(Dataset entries)
○ ○ ○ ○ ○ ○ ○
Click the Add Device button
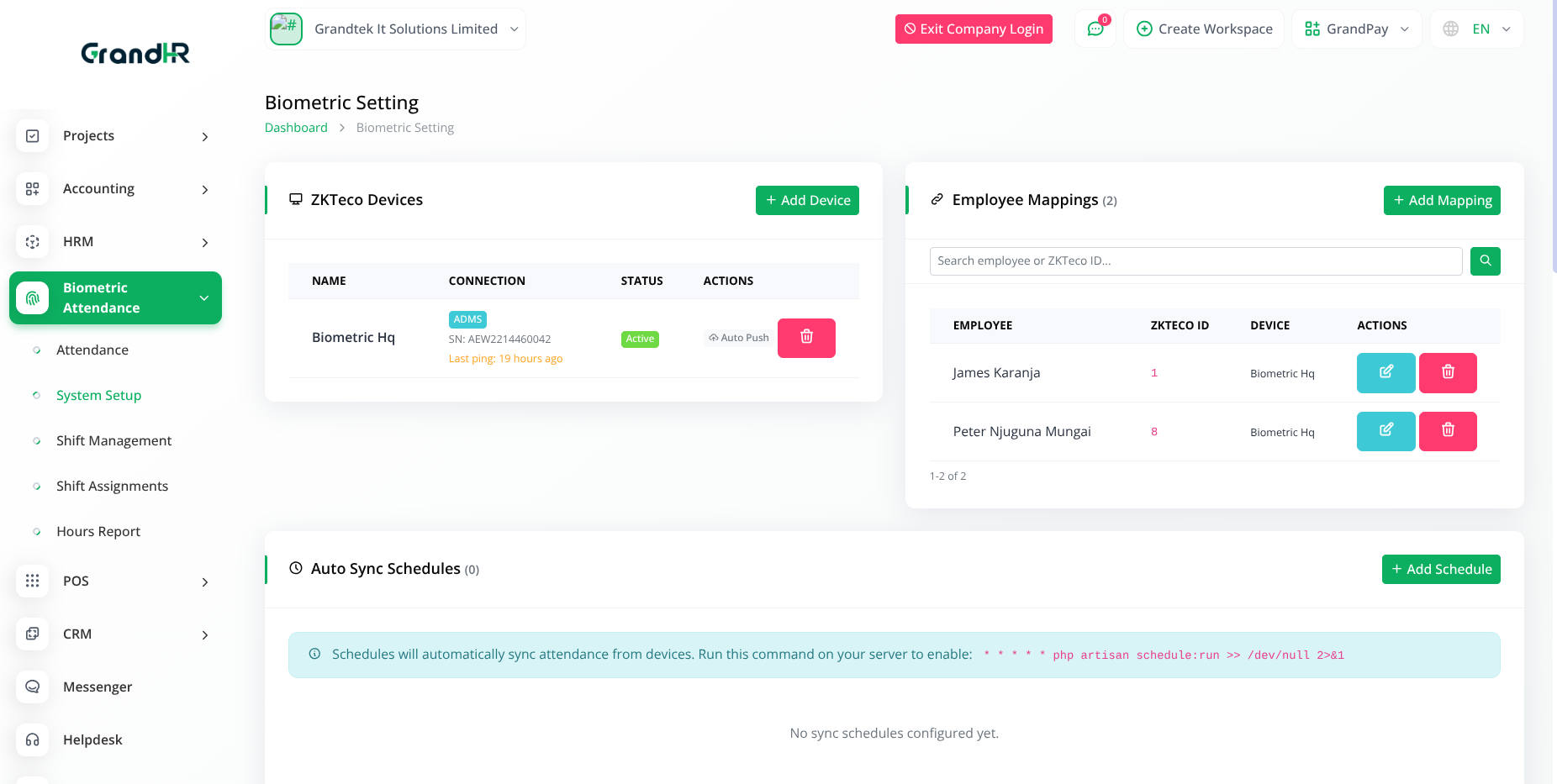The width and height of the screenshot is (1557, 784). [806, 200]
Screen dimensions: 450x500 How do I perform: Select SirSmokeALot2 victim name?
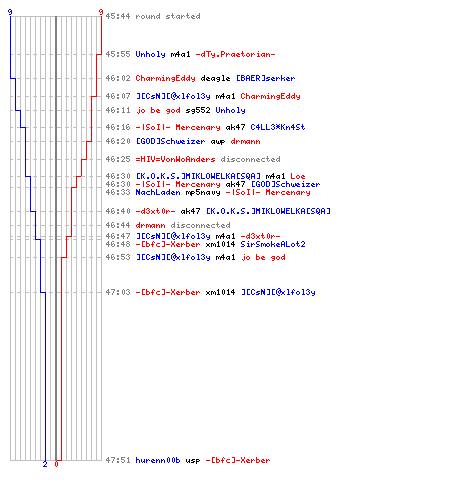(x=273, y=244)
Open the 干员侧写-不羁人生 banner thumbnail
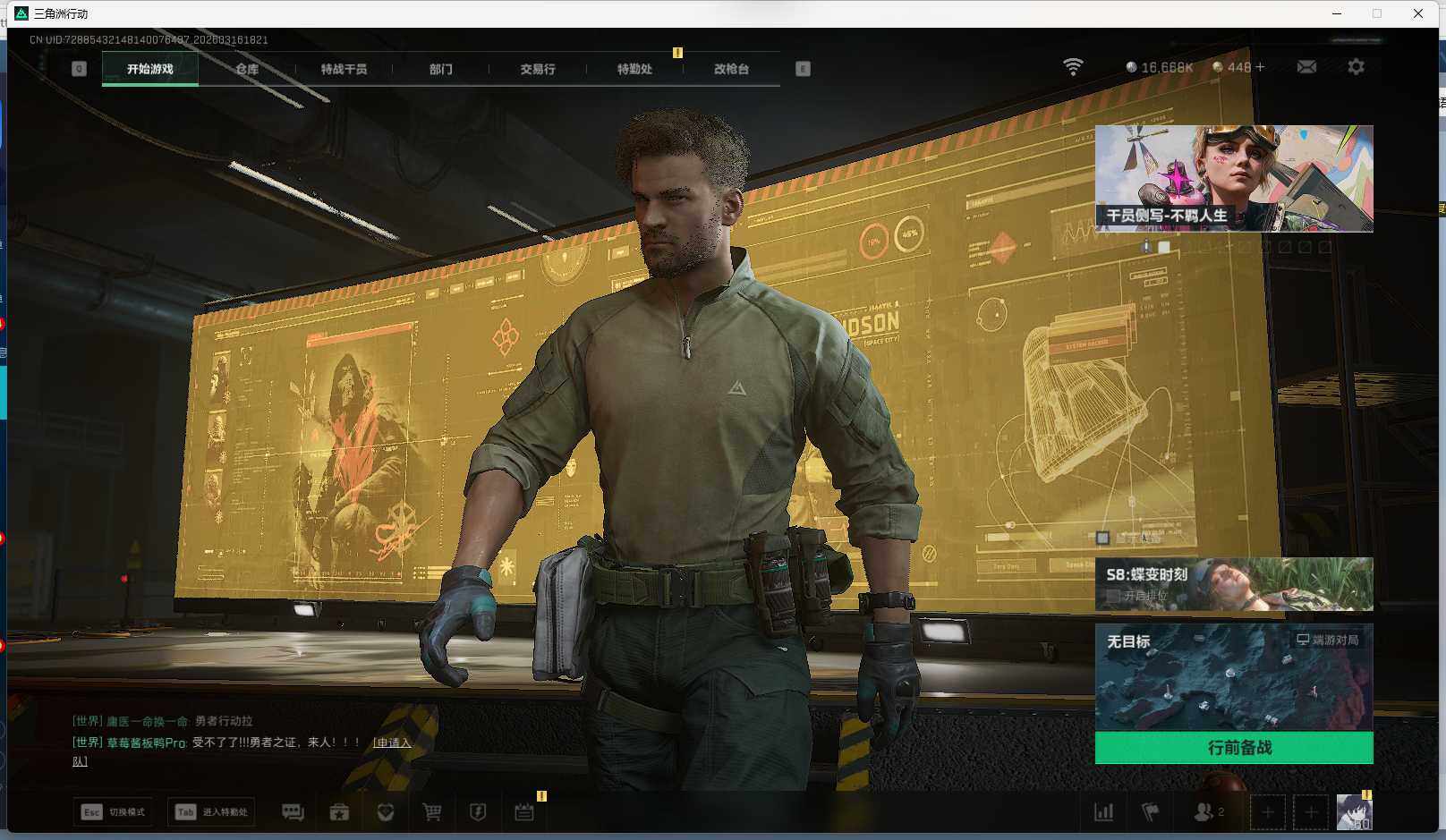 1233,178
○ ○ ○ ○ ○ ○ ○
Please copy exactly the lines from the one containing "Screen dimensions: 450x500" through the last line of the records, both ends included, and leave out any pictures.

■ Result below ■
Screen dimensions: 450x500 How do I perform: Select SirSmokeALot2 victim name?
(x=273, y=244)
Open the 干员侧写-不羁人生 banner thumbnail
 1233,178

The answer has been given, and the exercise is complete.